Bursa Asia Menghijau, Indeks S&P Cetak Rekor Lagi

Bursa saham Asia bergerak menguat dengan indeks saham MSCI Asia Pacific naik 0,1% pada perdagangan saham Kamis pekan ini.

oleh Agustina MelaniDiterbitkan 03 April 2014, 08:26 WIB
Bursa saham Asia bergerak menguat dengan indeks saham MSCI Asia Pacific naik 0,1% pada perdagangan saham Kamis pekan ini.

Liputan6.com, Tokyo Bursa saham Asia bergerak menguat dengan indeks saham regional mengalami reli terpanjang pada 2014. Hal itu seiring Yen diperdagangkan melemah mendekati level terendah dalam dua bulan ini.

Pada perdagangan saham, Kamis (3/4/2014), indeks saham acuan regional MSCI Asia Pacific naik 0,1% pada pukul 09.45 waktu Tokyo. Indeks saham Jepang mendorong kenaikan indeks saham acuan regional ini.

Indeks saham Jepang Nikkei menguat 0,4% ke level 15.009,18. Hal ini diikuti dengan indeks saham Jepang Topix naik 0,3% ke level 1.214,85 pada awal perdagangan saham.

Yen bergerak melemah terhadap dolar Amerika Serikat (AS). Saat ini Yen berada di 103.87 per dolar AS setelah lima hari melemah. Pelemahan mata uang ini juga diikuti Won Korea Selatan yang melemah 0,2%. Lalu Ringgit Malaysia turun 0,2%. Adapun indeks saham Korea Selatan Kospi juga turut menguat 0,1%. Indeks saham Australia naik 0,1%.  

Sejumlah pengumuman data ekonomi terutama dari Eropa akan menjadi fokus perhatian pelaku pasar. Bank sentral Eropa diperkirakan mempertahankan suku bunga pada level rendah.

Berdasarkan survei Bloomberg, pimpinan bank sentral Eropa akan tetap mempertahankan suku bunga di level 0,25%. Selain itu, rilis data jasa industri dari China, India dan Amerika Serikat juga ditunggu pelaku pasar.

"Di China kondisinya masih tenang, dan saat ini pelaku pasar mulai membicarakan hal lebih positif terutama potensi stimulus. Selain itu, ekonomi Eropa dan AS terus pulih setelah kondisi ekonominya bergejolak beberapa tahun ini. Secara keseluruhan pekerjaan dan aktivitas ekonomi terus meningkat," tutur Angus Gluskie, Managing Director White Funds, seperti dikutip dari laman Bloomberg.

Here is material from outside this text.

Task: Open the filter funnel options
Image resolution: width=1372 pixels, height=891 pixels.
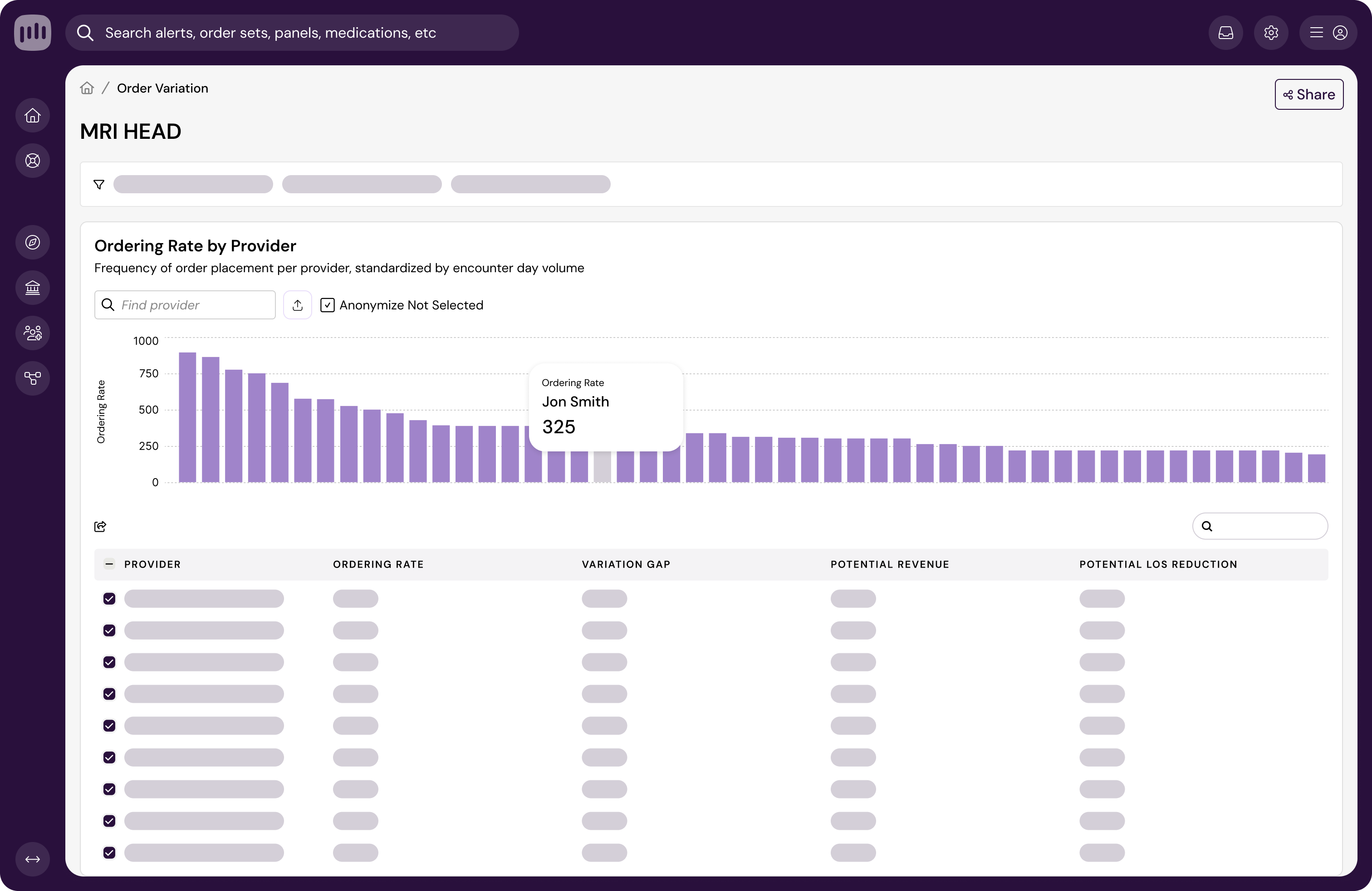Action: (x=99, y=185)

Pemerintah China akan menjual obligasi senilai US$ 24 miliar untuk mendanai pembangunan kereta api di daerah yang kurang berkembang. Selain itu, pemerintah China juga akan memperpanjang kebijakan pajak prefensial kepada perusahaan-perusahaan lebih kecil.

Penutupan Wall Street

Bursa saham AS pun ditutup melonjak dengan indeks saham S&P 500 mencetak rekor tertinggi pada perdagangan saham Rabu (Kamis pagi).

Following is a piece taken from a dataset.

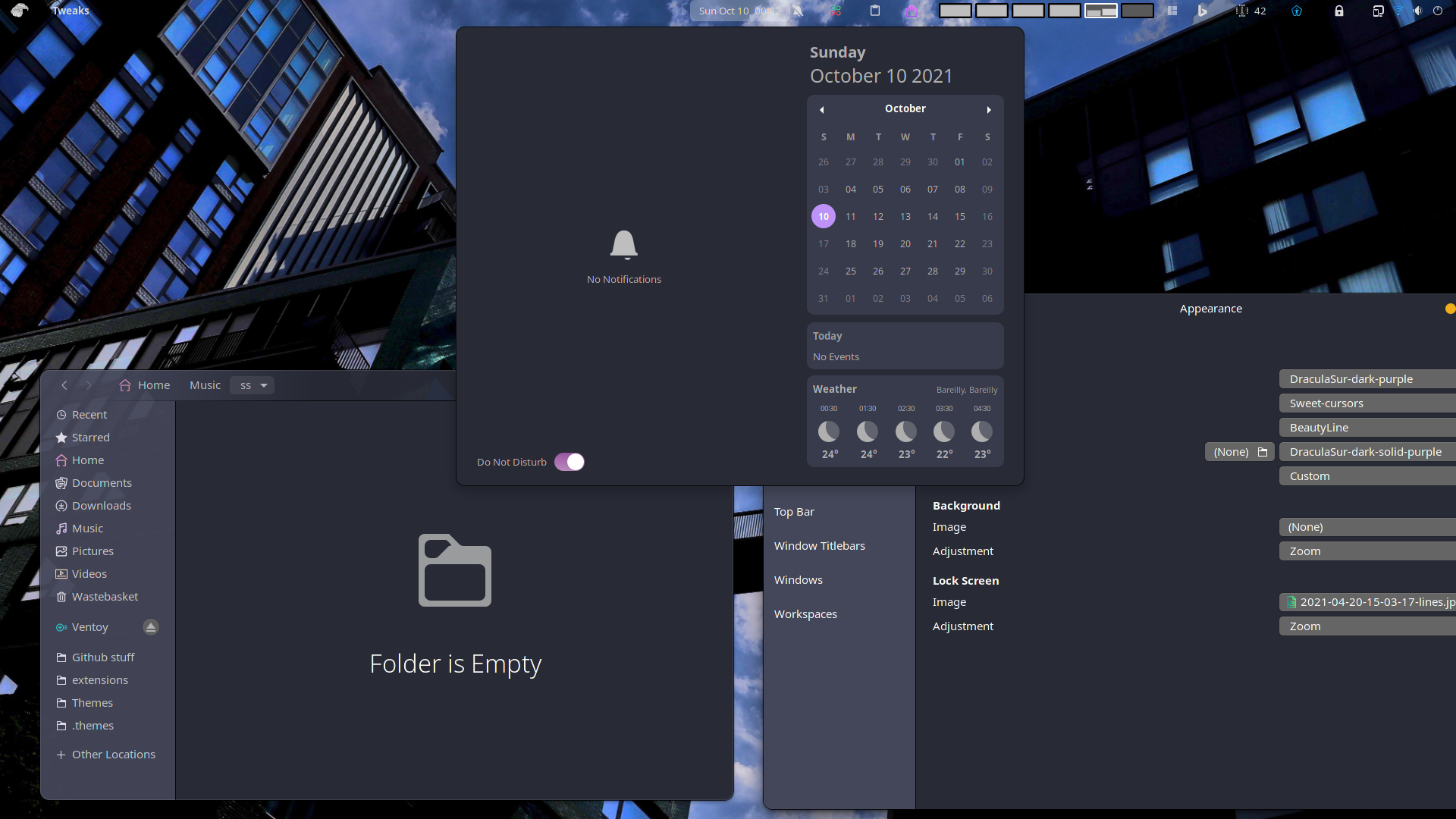
Task: Open Other Locations in sidebar
Action: pos(113,755)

Indeks saham Dow Jones menguat 40,39 poin ke level 16.573, atau naik 0,24%. Indeks saham S&P 500 menguat 5,38 poin ke level 1.890,90 atau naik 0,29%. Sementara itu, indeks saham Nasdaq naik tipis 9,41 poin ke level 4.276,45.

Volume perdagangan saham mencapai 6,2 miliar saham di bursa saham AS. Angka ini di bawah sedikit rata-rata perdagangan saham sekitar 6,5 miliar saham.

Penguatan indeks saham acuan AS ini didukung dari tanda-tanda stabil dari perekrutan pekerja sektor swasta. Hal ini ini menunjukkan pertumbuhan ekonomi semakin positif setelah musim dingin.

Pelaku pasar juga fokus menjelang data tenaga kerja pada Jumat pekan ini. Data ini menjadi salah satu indikator utama ekonomi yang banyak menarik perhatian.

"Pelaku pasar mengantipasi menjelang laporan itu," ujar Bucky Hellwig, Senior Vice President BB&T Welath Management.

Sementara itu, delapan sektor saham menguat dari 10 sektor saham di indeks S&P 500. Penguatan sektor saham dipimpin oleh sektor saham consumer discreationary yang naik 0,7%.

Saham MannKind Corp melonjak 73,9% ke level US$ 6,99. Penguatan indeks saham ini setelah pejabat kesehatan AS merekomendasikan persetujuan inhalasi obat diabetes perusahaan. Sedangkan saham yang mengalami penurunan antara lain saham Delta Airlines merosot 0,1% menjadi US$ 35,70. Saham Apollo Education Group Inc anjlok 8,8% ke level US$ 32,06.